*Work instructions:*
Reproduce the lines starting at the one containing "Open the AirPlay" and ending at the one containing "will pyautogui.click(x=666, y=402).", both included, with nothing changed.

*Records shown:*
----

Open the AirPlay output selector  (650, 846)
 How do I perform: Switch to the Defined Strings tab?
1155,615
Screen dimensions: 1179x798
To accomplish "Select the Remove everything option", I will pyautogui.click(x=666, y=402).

----

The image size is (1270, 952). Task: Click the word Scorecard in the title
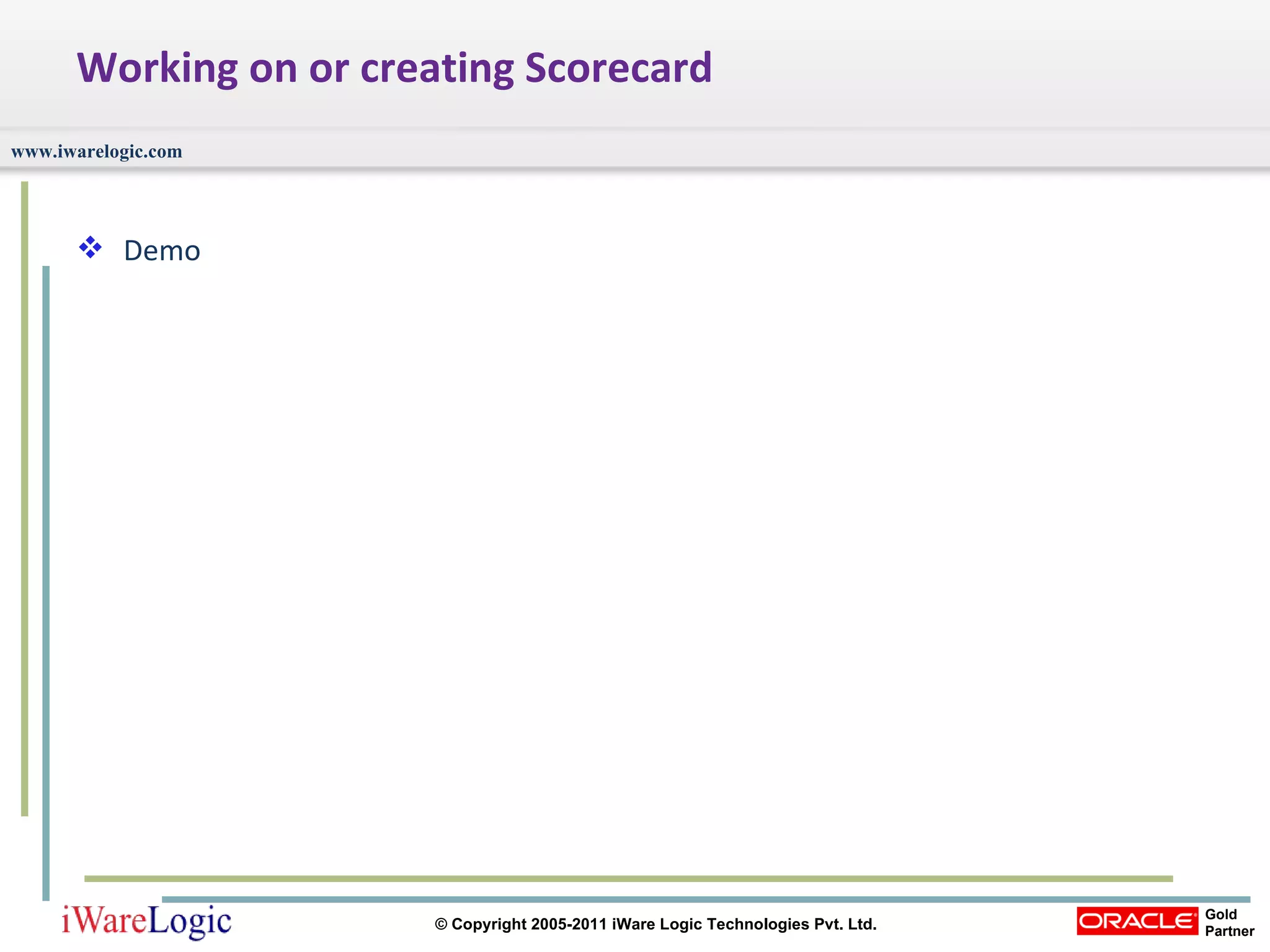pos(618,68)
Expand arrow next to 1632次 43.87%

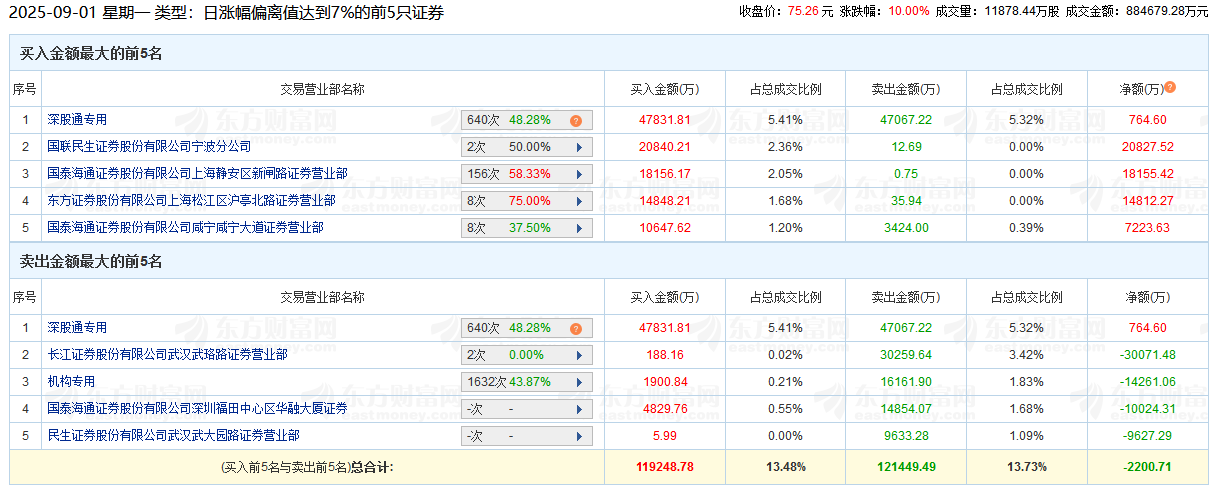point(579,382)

----

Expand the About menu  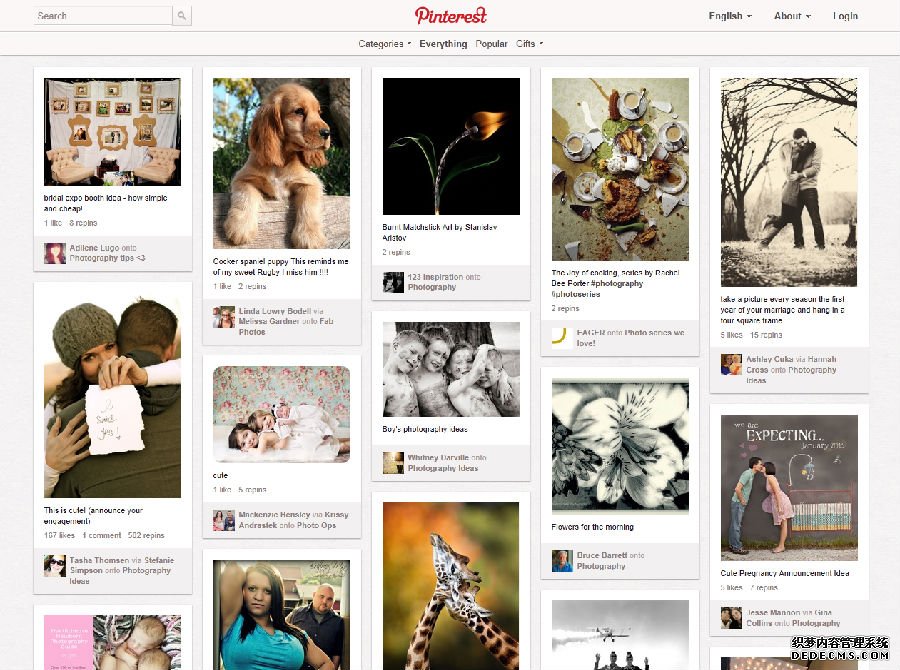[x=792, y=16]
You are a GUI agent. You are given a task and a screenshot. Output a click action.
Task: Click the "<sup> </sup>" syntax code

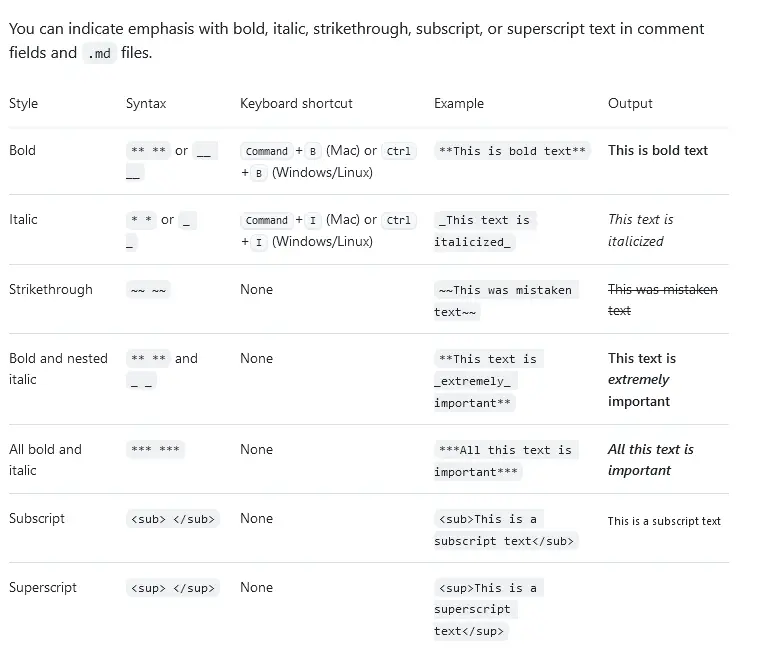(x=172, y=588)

----

*Written response:*
Open the AirPlay output selector  (650, 846)
 How do I perform: Switch to the Defined Strings tab?
1155,615
Screen dimensions: 1179x798
To accomplish "Select the Remove everything option", I will pyautogui.click(x=666, y=402).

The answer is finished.